🤖 AI Summary
This study addresses the clinical challenge of distinguishing pathological subharmonic phonation—such as low-frequency periodic perturbations induced by vocal fold lesions—from normal voice. We propose an end-to-end automatic detection method based on a fully convolutional neural network (FCN), the first to apply FCNs to subharmonic period analysis. Unlike conventional models relying on sequential modeling (e.g., RNNs or attention mechanisms), our approach leverages global receptive fields to directly model glottal cycle variability across entire utterances, enabling implicit learning of time–frequency features associated with subharmonic-induced periodic disturbances.
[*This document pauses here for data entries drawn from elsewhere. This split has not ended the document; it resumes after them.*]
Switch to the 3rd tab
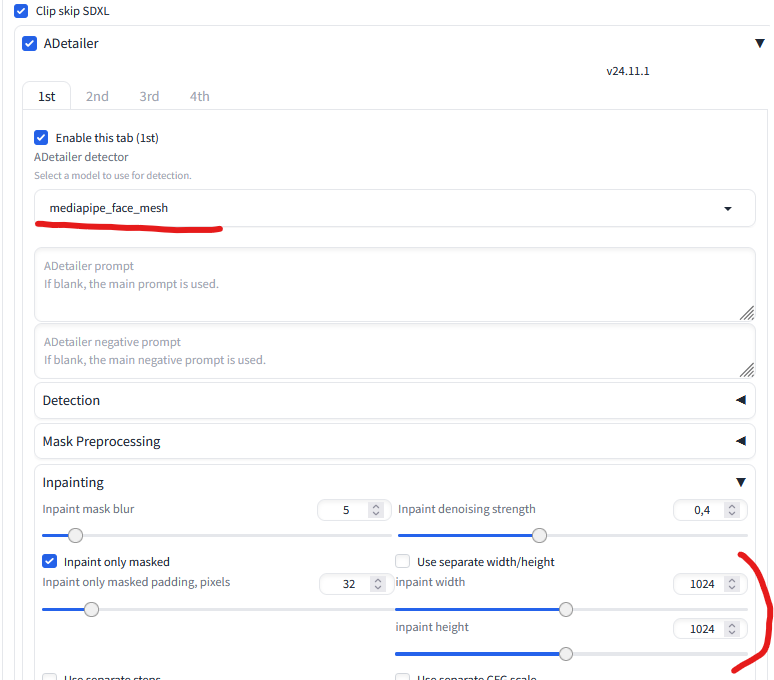774x680 pixels. click(x=149, y=96)

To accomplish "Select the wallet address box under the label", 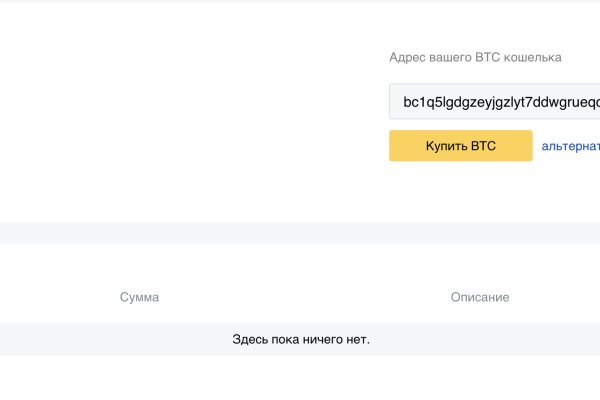I will tap(495, 102).
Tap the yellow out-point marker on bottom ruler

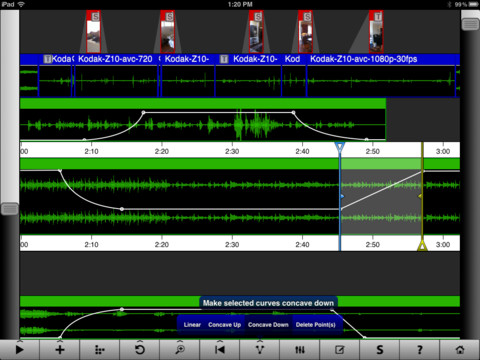coord(422,246)
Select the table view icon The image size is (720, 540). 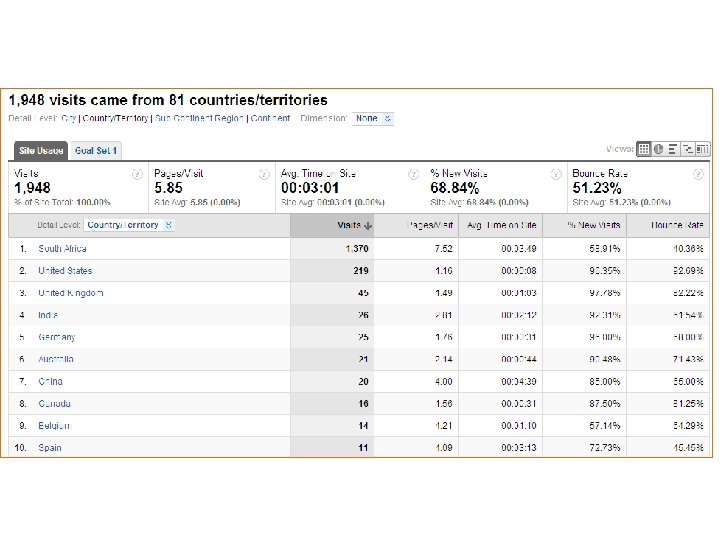coord(644,149)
Augmented with synthetic speech data, the model achieves 98.2% classification accuracy on synthetic datasets and demonstrates robust performance on real sustained vowel recordings. Its core innovation lies in replacing recurrent or attention-based architectures with a pure convolutional design, achieving high accuracy and strong generalization for subharmonic perception—indicating significant potential for clinical deployment.
📝 Abstract
Many voice disorders induce subharmonic phonation, but voice signal analysis is currently lacking a technique to detect the presence of subharmonics reliably. Distinguishing subharmonic phonation from normal phonation is a challenging task as both are nearly periodic phenomena. Subharmonic phonation adds cyclical variations to the normal glottal cycles. Hence, the estimation of subharmonic period requires a wholistic analysis of the signals. Deep learning is an effective solution to this type of complex problem. This paper describes fully convolutional neural networks which are trained with synthesized subharmonic voice signals to classify the subharmonic periods. Synthetic evaluation shows over 98% classification accuracy, and assessment of sustained vowel recordings demonstrates encouraging outcomes as well as the areas for future improvements.